* **Document excerpt**

****

Wilson Greatbatch (1919 – 2011)
The next inductee into our Hall of Fame is a serial inventor whose greatest contribution to the well-being of mankind was discovered by accident.
In the 1950s after leaving the navy Greatbatch was working as a medical researcher at the University of Buffalo, trying to develop an oscillator to record heart sounds. (Un)fortunately, one day as he was assembling his box of tricks he reached out for a resistor, got hold of the wrong type and unwittingly fitted it to his oscillator. Naturally, the machine did not behave as he anticipated – instead of recording the rhythm of a beating heart he noticed that his machine gave off the a rhythmic electrical pulse. The result reminded him of some discussions he had held with colleagues some time ago in which they speculated whether an electrical stimulation could make up for a breakdown of the heart’s natural beats.
Showing the ingenuity that we come to expect of our inductees Wilson decided to experiment further and two years later he had developed and been awarded a patent for the first implantable pacemaker, just two cubic inches in size.
Before Greatbatch’s breakthrough pacemakers existed but they were the size of televisions and the patient had to be wired up to them. An unfortunate by-product of the early pacemakers was that the patient often received electric shocks.

****

* **Data segment**
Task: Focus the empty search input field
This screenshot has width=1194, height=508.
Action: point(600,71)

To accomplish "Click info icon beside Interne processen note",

****

* **Exercise instructions**
A - In the profile of Wilson Greatbatch, at which university was Greatbatch working as a medical researcher in the 1950s?
B - Reproduce the passage of the profile of Wilson Greatbatch from "Showing the ingenuity" up to and including "received electric shocks.".
C - Write the next part of the profile of Wilson Greatbatch, beginning after its final sentence.

* **Outputs in order**
A - The University of Buffalo.

B -
Showing the ingenuity that we come to expect of our inductees Wilson decided to experiment further and two years later he had developed and been awarded a patent for the first implantable pacemaker, just two cubic inches in size.
Before Greatbatch’s breakthrough pacemakers existed but they were the size of televisions and the patient had to be wired up to them. An unfortunate by-product of the early pacemakers was that the patient often received electric shocks.

C -
His first pacemaker was fitted into a 77-year-old who survive for 18 months. Now more than half a million of the devices are fitted per annum and the National Society of Professional Engineers recognised Greatbatch’s invention as one of the top ten engineering achievements in the last fifty years.
But Greatbatch didn’t finish there. He was frustrated by the limitations that battery technology imposed on his pacemaker and so in the 1970s started to develop and manufacture long-life lithium batteries. His company, Greatbatch Inc, eventually supplied 90% of the world’s pacemaker batteries.
By the time of his death (I can’t confirm the cause but I suspect it wasn’t a heart attack) Greatbatch held over 325 patents and had made significant contributions into environmental research and AIDS.
An act of stupidity or carelessness (take your pick) ultimately made a significant contribution to medical science. Wilson, you are worthy of our Hall of Fame.